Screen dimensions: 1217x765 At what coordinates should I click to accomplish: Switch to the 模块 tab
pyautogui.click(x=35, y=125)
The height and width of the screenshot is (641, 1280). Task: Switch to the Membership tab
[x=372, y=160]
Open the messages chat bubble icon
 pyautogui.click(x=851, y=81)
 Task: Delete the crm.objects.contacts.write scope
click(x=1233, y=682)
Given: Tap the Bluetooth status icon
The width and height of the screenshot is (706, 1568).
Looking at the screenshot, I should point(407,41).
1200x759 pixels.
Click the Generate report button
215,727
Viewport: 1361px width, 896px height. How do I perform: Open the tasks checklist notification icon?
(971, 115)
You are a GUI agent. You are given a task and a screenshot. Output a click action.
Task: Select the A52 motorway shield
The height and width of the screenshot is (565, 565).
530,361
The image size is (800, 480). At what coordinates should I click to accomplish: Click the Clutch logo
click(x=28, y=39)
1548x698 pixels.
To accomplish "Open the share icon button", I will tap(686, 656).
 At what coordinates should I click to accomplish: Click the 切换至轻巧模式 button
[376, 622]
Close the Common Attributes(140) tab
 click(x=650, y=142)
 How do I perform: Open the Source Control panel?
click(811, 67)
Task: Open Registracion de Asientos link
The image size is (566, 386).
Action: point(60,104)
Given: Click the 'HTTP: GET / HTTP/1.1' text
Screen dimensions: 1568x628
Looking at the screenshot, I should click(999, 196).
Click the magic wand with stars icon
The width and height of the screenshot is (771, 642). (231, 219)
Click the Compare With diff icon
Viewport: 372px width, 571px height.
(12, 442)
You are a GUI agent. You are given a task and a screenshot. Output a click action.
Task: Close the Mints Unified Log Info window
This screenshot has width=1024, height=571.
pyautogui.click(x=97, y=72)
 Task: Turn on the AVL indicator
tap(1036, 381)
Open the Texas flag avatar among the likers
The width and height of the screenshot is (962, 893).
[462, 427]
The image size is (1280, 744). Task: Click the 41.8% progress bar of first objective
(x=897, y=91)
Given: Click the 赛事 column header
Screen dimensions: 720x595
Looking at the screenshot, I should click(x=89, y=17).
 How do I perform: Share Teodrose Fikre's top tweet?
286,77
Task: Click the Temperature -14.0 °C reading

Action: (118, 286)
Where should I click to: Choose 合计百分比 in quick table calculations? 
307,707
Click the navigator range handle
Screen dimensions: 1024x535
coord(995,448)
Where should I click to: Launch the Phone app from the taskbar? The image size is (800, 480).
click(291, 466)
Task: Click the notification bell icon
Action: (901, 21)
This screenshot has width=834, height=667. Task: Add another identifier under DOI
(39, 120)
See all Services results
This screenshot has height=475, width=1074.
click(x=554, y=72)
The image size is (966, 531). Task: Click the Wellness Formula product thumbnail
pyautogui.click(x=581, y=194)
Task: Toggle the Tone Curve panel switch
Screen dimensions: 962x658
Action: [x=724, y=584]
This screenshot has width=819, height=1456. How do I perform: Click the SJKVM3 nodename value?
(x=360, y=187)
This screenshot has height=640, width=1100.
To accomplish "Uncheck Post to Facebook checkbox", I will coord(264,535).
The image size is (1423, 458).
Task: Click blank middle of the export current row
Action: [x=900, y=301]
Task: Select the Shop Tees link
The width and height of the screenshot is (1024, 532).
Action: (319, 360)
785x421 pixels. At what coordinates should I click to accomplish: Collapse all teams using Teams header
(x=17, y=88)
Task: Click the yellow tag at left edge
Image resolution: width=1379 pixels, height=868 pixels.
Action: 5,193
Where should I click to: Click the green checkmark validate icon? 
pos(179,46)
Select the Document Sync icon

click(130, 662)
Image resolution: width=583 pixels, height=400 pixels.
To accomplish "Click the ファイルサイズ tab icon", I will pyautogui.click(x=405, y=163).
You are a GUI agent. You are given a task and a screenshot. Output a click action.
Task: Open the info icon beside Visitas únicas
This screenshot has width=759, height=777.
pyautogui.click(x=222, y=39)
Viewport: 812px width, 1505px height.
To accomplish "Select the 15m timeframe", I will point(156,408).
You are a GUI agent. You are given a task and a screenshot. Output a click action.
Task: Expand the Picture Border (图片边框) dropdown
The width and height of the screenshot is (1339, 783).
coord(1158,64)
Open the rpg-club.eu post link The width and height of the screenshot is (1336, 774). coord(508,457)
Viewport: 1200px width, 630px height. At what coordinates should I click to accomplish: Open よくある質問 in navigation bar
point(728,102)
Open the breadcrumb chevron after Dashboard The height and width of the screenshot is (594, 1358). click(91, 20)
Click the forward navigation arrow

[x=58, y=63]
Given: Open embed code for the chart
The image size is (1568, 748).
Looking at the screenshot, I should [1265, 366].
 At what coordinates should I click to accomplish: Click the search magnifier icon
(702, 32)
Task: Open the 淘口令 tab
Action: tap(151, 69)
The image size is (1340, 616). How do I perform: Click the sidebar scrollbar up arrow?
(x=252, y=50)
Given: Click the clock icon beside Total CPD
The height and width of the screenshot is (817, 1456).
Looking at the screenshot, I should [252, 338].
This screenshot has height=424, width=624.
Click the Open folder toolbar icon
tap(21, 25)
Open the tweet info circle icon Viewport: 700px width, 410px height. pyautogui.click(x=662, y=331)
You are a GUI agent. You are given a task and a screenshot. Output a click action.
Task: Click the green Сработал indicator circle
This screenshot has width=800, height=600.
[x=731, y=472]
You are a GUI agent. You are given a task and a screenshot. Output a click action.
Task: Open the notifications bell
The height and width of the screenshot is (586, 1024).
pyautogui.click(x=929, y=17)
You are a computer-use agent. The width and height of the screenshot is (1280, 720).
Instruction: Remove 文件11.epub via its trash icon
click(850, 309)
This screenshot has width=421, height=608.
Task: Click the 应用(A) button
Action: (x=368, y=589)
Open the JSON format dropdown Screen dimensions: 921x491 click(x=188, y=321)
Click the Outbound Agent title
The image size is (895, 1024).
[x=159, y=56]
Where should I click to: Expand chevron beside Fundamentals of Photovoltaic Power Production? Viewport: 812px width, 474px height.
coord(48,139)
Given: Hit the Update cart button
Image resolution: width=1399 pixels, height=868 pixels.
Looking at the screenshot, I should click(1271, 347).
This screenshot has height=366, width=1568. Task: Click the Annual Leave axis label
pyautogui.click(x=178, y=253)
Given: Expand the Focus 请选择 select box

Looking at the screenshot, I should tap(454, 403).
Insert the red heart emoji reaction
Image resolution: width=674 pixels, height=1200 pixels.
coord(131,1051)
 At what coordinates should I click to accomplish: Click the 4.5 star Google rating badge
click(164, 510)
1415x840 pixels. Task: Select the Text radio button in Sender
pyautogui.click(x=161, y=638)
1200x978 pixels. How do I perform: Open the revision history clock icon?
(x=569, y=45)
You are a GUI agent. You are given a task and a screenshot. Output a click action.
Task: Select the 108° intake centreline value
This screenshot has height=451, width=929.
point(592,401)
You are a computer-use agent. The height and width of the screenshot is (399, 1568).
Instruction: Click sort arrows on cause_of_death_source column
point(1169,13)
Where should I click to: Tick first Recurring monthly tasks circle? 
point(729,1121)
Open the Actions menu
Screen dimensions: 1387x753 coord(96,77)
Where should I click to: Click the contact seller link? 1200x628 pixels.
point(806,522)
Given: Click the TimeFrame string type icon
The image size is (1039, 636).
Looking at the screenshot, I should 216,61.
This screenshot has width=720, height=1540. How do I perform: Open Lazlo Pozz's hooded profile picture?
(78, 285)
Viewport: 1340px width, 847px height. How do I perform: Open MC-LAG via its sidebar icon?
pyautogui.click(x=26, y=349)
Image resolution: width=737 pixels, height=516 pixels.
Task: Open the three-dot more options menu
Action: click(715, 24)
════════════════════
Exercise brief:
With nothing added or dropped, reproduce all the data exactly.

Exercise answer:
Screen dimensions: 1217x765 At what coordinates should I click to accomplish: Switch to the 模块 tab
pyautogui.click(x=35, y=125)
The height and width of the screenshot is (641, 1280). Task: Switch to the Membership tab
[x=372, y=160]
Open the messages chat bubble icon
 pyautogui.click(x=851, y=81)
 Task: Delete the crm.objects.contacts.write scope
click(x=1233, y=682)
Given: Tap the Bluetooth status icon
The width and height of the screenshot is (706, 1568).
Looking at the screenshot, I should point(407,41).
1200x759 pixels.
Click the Generate report button
215,727
Viewport: 1361px width, 896px height. How do I perform: Open the tasks checklist notification icon?
(971, 115)
You are a GUI agent. You are given a task and a screenshot. Output a click action.
Task: Select the A52 motorway shield
The height and width of the screenshot is (565, 565).
530,361
The image size is (800, 480). At what coordinates should I click to accomplish: Click the Clutch logo
click(x=28, y=39)
1548x698 pixels.
To accomplish "Open the share icon button", I will tap(686, 656).
 At what coordinates should I click to accomplish: Click the 切换至轻巧模式 button
[376, 622]
Close the Common Attributes(140) tab
 click(x=650, y=142)
 How do I perform: Open the Source Control panel?
click(811, 67)
Task: Open Registracion de Asientos link
The image size is (566, 386).
Action: point(60,104)
Given: Click the 'HTTP: GET / HTTP/1.1' text
Screen dimensions: 1568x628
Looking at the screenshot, I should click(999, 196).
Click the magic wand with stars icon
The width and height of the screenshot is (771, 642). (231, 219)
Click the Compare With diff icon
Viewport: 372px width, 571px height.
(12, 442)
You are a GUI agent. You are given a task and a screenshot. Output a click action.
Task: Close the Mints Unified Log Info window
This screenshot has width=1024, height=571.
pyautogui.click(x=97, y=72)
 Task: Turn on the AVL indicator
tap(1036, 381)
Open the Texas flag avatar among the likers
The width and height of the screenshot is (962, 893).
[462, 427]
The image size is (1280, 744). Task: Click the 41.8% progress bar of first objective
(x=897, y=91)
Given: Click the 赛事 column header
Screen dimensions: 720x595
Looking at the screenshot, I should click(x=89, y=17).
 How do I perform: Share Teodrose Fikre's top tweet?
286,77
Task: Click the Temperature -14.0 °C reading

Action: (118, 286)
Where should I click to: Choose 合计百分比 in quick table calculations? 
307,707
Click the navigator range handle
Screen dimensions: 1024x535
coord(995,448)
Where should I click to: Launch the Phone app from the taskbar? The image size is (800, 480).
click(291, 466)
Task: Click the notification bell icon
Action: (901, 21)
This screenshot has width=834, height=667. Task: Add another identifier under DOI
(39, 120)
See all Services results
This screenshot has height=475, width=1074.
click(x=554, y=72)
The image size is (966, 531). Task: Click the Wellness Formula product thumbnail
pyautogui.click(x=581, y=194)
Task: Toggle the Tone Curve panel switch
Screen dimensions: 962x658
Action: [x=724, y=584]
This screenshot has width=819, height=1456. How do I perform: Click the SJKVM3 nodename value?
(x=360, y=187)
This screenshot has height=640, width=1100.
To accomplish "Uncheck Post to Facebook checkbox", I will coord(264,535).
The image size is (1423, 458).
Task: Click blank middle of the export current row
Action: [x=900, y=301]
Task: Select the Shop Tees link
The width and height of the screenshot is (1024, 532).
Action: (319, 360)
785x421 pixels. At what coordinates should I click to accomplish: Collapse all teams using Teams header
(x=17, y=88)
Task: Click the yellow tag at left edge
Image resolution: width=1379 pixels, height=868 pixels.
Action: 5,193
Where should I click to: Click the green checkmark validate icon? 
pos(179,46)
Select the Document Sync icon

click(130, 662)
Image resolution: width=583 pixels, height=400 pixels.
To accomplish "Click the ファイルサイズ tab icon", I will pyautogui.click(x=405, y=163).
You are a GUI agent. You are given a task and a screenshot. Output a click action.
Task: Open the info icon beside Visitas únicas
This screenshot has width=759, height=777.
pyautogui.click(x=222, y=39)
Viewport: 812px width, 1505px height.
To accomplish "Select the 15m timeframe", I will point(156,408).
You are a GUI agent. You are given a task and a screenshot. Output a click action.
Task: Expand the Picture Border (图片边框) dropdown
The width and height of the screenshot is (1339, 783).
coord(1158,64)
Open the rpg-club.eu post link The width and height of the screenshot is (1336, 774). coord(508,457)
Viewport: 1200px width, 630px height. At what coordinates should I click to accomplish: Open よくある質問 in navigation bar
point(728,102)
Open the breadcrumb chevron after Dashboard The height and width of the screenshot is (594, 1358). click(91, 20)
Click the forward navigation arrow

[x=58, y=63]
Given: Open embed code for the chart
The image size is (1568, 748).
Looking at the screenshot, I should [1265, 366].
 At what coordinates should I click to accomplish: Click the search magnifier icon
(702, 32)
Task: Open the 淘口令 tab
Action: tap(151, 69)
The image size is (1340, 616). How do I perform: Click the sidebar scrollbar up arrow?
(x=252, y=50)
Given: Click the clock icon beside Total CPD
The height and width of the screenshot is (817, 1456).
Looking at the screenshot, I should [252, 338].
This screenshot has height=424, width=624.
Click the Open folder toolbar icon
tap(21, 25)
Open the tweet info circle icon Viewport: 700px width, 410px height. pyautogui.click(x=662, y=331)
You are a GUI agent. You are given a task and a screenshot. Output a click action.
Task: Click the green Сработал indicator circle
This screenshot has width=800, height=600.
[x=731, y=472]
You are a GUI agent. You are given a task and a screenshot. Output a click action.
Task: Open the notifications bell
The height and width of the screenshot is (586, 1024).
pyautogui.click(x=929, y=17)
You are a computer-use agent. The width and height of the screenshot is (1280, 720).
Instruction: Remove 文件11.epub via its trash icon
click(850, 309)
This screenshot has width=421, height=608.
Task: Click the 应用(A) button
Action: (x=368, y=589)
Open the JSON format dropdown Screen dimensions: 921x491 click(x=188, y=321)
Click the Outbound Agent title
The image size is (895, 1024).
[x=159, y=56]
Where should I click to: Expand chevron beside Fundamentals of Photovoltaic Power Production? Viewport: 812px width, 474px height.
coord(48,139)
Given: Hit the Update cart button
Image resolution: width=1399 pixels, height=868 pixels.
Looking at the screenshot, I should click(1271, 347).
This screenshot has height=366, width=1568. Task: Click the Annual Leave axis label
pyautogui.click(x=178, y=253)
Given: Expand the Focus 请选择 select box

Looking at the screenshot, I should tap(454, 403).
Insert the red heart emoji reaction
Image resolution: width=674 pixels, height=1200 pixels.
coord(131,1051)
 At what coordinates should I click to accomplish: Click the 4.5 star Google rating badge
click(164, 510)
1415x840 pixels. Task: Select the Text radio button in Sender
pyautogui.click(x=161, y=638)
1200x978 pixels. How do I perform: Open the revision history clock icon?
(x=569, y=45)
You are a GUI agent. You are given a task and a screenshot. Output a click action.
Task: Select the 108° intake centreline value
This screenshot has height=451, width=929.
point(592,401)
You are a computer-use agent. The height and width of the screenshot is (399, 1568).
Instruction: Click sort arrows on cause_of_death_source column
point(1169,13)
Where should I click to: Tick first Recurring monthly tasks circle? 
point(729,1121)
Open the Actions menu
Screen dimensions: 1387x753 coord(96,77)
Where should I click to: Click the contact seller link? 1200x628 pixels.
point(806,522)
Given: Click the TimeFrame string type icon
The image size is (1039, 636).
Looking at the screenshot, I should 216,61.
This screenshot has width=720, height=1540. How do I perform: Open Lazlo Pozz's hooded profile picture?
(78, 285)
Viewport: 1340px width, 847px height. How do I perform: Open MC-LAG via its sidebar icon?
pyautogui.click(x=26, y=349)
Image resolution: width=737 pixels, height=516 pixels.
Task: Open the three-dot more options menu
Action: click(715, 24)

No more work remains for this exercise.